Why do relationships sometimes end in bitterness, with people turning vicious?
If you look at it through the lens of the nervous system, the answer becomes clearer. Breakups are not just emotional, they’re biological. When two people separate, especially after deep intimacy, the nervous system can interpret it as a threat. There’s a lot at stake, emotionally, psychologically, and sometimes materially. That high-stakes environment easily triggers the fight-or-flight response.
When individuals aren't self-aware, emotionally regulated, or actively working on their healing, reactivity skyrockets.
There’s also a huge amount of fear at the end of a relationship, fear of being alone, of abandonment, of loss of identity or security. And as a survival mechanism, resentments flood to the surface. Why? Because to break the emotional bond, the brain often pulls up everything that ever hurt, every slight, every disappointment, every unmet need, as fuel to disconnect.

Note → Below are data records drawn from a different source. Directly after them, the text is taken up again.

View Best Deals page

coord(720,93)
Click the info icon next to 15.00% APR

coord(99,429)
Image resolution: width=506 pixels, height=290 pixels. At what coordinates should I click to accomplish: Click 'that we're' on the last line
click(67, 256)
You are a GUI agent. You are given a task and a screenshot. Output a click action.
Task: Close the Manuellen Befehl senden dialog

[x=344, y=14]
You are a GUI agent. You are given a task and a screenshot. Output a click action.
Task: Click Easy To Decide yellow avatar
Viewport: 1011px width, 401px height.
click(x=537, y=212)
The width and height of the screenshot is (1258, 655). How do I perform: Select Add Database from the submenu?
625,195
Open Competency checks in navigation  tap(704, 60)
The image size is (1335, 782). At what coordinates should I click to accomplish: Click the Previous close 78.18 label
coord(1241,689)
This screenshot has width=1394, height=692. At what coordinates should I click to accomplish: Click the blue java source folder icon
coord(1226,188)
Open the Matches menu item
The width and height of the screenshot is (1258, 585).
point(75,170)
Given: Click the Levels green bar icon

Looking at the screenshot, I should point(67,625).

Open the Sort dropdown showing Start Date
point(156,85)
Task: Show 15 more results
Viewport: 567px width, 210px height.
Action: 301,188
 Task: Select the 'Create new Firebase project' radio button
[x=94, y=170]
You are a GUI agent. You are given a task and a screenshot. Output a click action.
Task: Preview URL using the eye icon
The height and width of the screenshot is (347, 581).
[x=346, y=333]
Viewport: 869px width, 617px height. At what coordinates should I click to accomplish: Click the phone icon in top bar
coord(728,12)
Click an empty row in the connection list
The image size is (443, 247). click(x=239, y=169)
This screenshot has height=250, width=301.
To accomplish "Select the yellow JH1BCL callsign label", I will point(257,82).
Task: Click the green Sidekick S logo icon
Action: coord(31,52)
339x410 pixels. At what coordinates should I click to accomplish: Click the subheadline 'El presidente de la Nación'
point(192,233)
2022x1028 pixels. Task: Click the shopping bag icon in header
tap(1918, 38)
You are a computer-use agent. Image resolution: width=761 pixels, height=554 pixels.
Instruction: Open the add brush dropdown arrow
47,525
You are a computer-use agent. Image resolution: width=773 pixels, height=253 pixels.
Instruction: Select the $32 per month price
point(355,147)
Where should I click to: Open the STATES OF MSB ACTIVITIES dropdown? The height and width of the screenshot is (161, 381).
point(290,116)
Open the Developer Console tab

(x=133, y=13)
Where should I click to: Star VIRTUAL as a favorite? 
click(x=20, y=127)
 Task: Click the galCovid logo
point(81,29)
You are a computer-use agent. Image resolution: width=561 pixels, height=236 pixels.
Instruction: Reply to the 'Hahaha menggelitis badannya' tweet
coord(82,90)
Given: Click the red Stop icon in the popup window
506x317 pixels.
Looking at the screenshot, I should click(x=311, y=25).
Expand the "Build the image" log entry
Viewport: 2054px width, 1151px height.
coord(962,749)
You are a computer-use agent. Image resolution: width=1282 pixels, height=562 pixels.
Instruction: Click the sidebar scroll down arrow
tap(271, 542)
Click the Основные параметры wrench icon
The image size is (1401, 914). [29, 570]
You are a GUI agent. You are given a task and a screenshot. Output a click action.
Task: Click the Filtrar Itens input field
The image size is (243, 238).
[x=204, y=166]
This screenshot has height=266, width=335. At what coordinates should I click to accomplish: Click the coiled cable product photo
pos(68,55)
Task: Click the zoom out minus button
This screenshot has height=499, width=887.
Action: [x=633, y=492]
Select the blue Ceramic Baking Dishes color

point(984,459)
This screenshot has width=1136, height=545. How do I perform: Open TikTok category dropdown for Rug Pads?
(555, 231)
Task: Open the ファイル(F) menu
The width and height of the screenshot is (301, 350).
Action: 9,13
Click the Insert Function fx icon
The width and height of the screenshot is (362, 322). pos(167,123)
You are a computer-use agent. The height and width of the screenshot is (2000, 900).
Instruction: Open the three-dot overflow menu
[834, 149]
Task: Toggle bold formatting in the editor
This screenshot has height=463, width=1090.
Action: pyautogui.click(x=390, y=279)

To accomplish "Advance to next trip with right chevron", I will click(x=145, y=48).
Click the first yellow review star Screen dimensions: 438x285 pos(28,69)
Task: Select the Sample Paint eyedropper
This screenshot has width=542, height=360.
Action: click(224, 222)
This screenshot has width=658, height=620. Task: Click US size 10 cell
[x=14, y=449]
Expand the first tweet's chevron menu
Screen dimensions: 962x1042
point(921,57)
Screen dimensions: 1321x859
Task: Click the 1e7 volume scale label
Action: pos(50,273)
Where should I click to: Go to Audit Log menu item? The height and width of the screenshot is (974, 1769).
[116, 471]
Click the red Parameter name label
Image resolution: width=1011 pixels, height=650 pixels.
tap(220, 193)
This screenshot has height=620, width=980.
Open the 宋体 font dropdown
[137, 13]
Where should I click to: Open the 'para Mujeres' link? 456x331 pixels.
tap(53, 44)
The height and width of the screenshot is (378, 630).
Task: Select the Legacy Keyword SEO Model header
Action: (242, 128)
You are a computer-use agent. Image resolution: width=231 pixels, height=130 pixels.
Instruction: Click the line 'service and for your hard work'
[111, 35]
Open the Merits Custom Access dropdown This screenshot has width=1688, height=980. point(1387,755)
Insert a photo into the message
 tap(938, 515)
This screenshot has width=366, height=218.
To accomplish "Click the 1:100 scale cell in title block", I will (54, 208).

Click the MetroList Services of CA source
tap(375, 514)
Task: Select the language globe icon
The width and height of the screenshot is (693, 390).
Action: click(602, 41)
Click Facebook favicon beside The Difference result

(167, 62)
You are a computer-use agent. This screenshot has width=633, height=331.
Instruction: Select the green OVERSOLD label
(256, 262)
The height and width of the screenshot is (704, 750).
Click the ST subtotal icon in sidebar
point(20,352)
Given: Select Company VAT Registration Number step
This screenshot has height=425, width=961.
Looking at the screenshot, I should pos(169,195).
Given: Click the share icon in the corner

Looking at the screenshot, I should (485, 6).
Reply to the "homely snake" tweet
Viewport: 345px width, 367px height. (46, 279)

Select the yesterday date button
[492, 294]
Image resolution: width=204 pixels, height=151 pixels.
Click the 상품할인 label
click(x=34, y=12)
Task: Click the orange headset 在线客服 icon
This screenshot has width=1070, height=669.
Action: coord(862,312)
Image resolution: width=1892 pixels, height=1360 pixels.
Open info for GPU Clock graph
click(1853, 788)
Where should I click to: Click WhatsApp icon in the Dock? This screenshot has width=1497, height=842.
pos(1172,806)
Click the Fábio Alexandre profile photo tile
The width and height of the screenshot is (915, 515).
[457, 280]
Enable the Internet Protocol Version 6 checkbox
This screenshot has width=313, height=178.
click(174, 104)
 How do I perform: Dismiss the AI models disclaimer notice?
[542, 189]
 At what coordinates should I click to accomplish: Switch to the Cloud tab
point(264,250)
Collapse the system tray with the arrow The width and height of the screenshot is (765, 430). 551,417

That’s how we sever intimacy: we focus on what made us angry.
Then things often get ugly. People fight over money, possessions, power, all symbolic extensions of control and self-worth. If the relationship ended due to betrayal, like cheating, the injured partner may experience a strong drive for revenge. And while overt revenge is rare, subtle revenge is common: badmouthing, stonewalling, passive-aggressive behavior, withholding, or emotional outbursts.
If we stay on the concept, that anxiety plays a massive role and these vicious endings what we should learn is that the build up to the end of a relationship could unravel the nervous system and bring people to the absolute extreme reactivity.